Copy everything from the line containing "800x441 pixels." down to the line containing "click(37, 39)", switching "horizontal flip icon" to "vertical flip icon" and leaving the rest unchanged.

◆ **Rows**:
☆ ☆ ☆ ☆

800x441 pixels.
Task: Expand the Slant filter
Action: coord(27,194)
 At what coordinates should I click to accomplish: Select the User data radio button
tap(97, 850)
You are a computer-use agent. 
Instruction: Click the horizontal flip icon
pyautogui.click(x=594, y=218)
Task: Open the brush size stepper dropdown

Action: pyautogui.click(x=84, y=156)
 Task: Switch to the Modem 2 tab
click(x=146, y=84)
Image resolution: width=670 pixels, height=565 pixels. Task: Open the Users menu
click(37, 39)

☆ ☆ ☆ ☆

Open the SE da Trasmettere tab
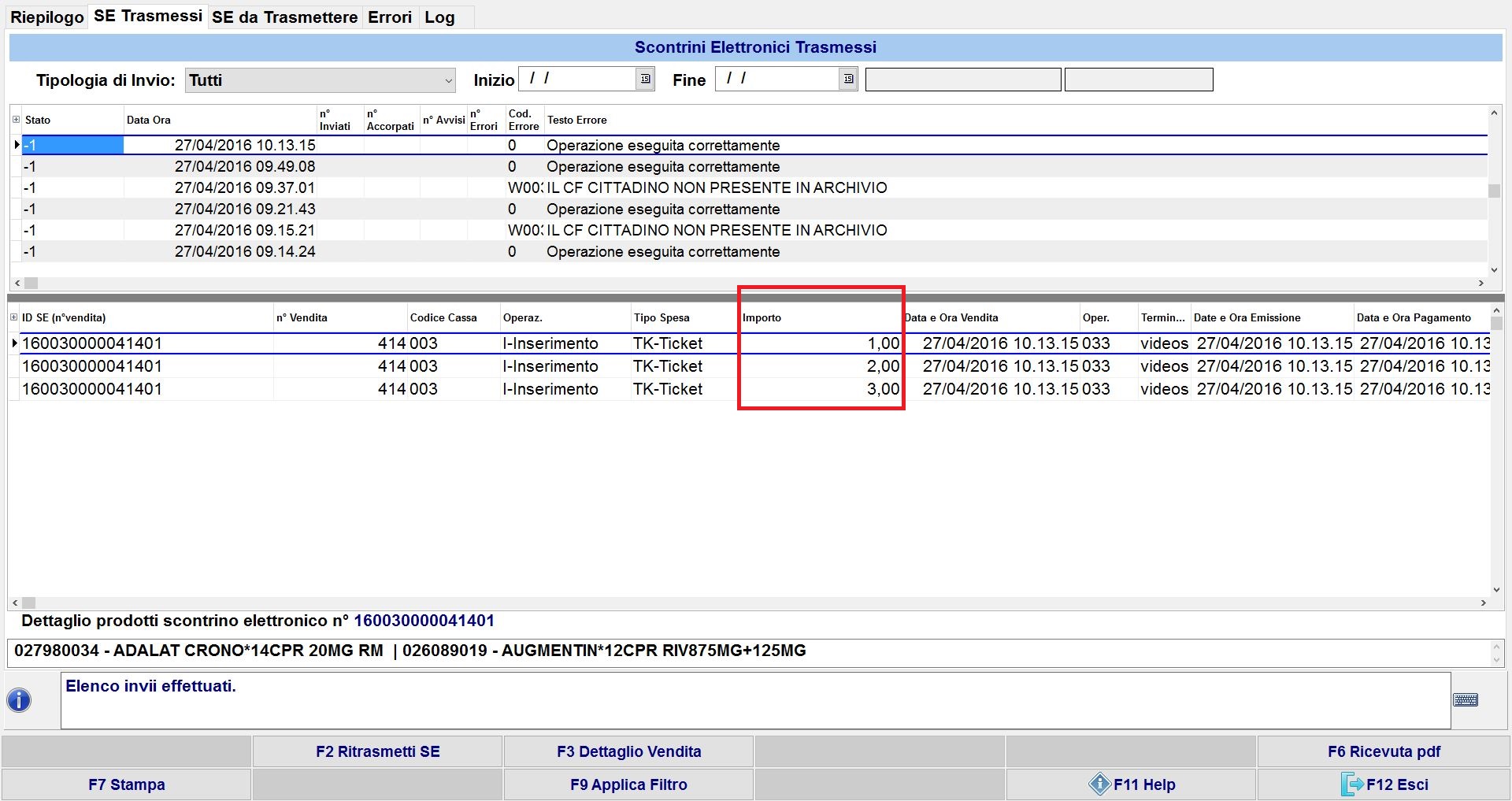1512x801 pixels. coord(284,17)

☆ ☆ ☆ ☆

◆ **Final result**:
800x441 pixels.
Task: Expand the Slant filter
Action: coord(27,194)
 At what coordinates should I click to accomplish: Select the User data radio button
tap(97, 850)
You are a computer-use agent. 
Instruction: Click the vertical flip icon
pyautogui.click(x=594, y=218)
Task: Open the brush size stepper dropdown

Action: pyautogui.click(x=84, y=156)
 Task: Switch to the Modem 2 tab
click(x=146, y=84)
Image resolution: width=670 pixels, height=565 pixels. Task: Open the Users menu
click(37, 39)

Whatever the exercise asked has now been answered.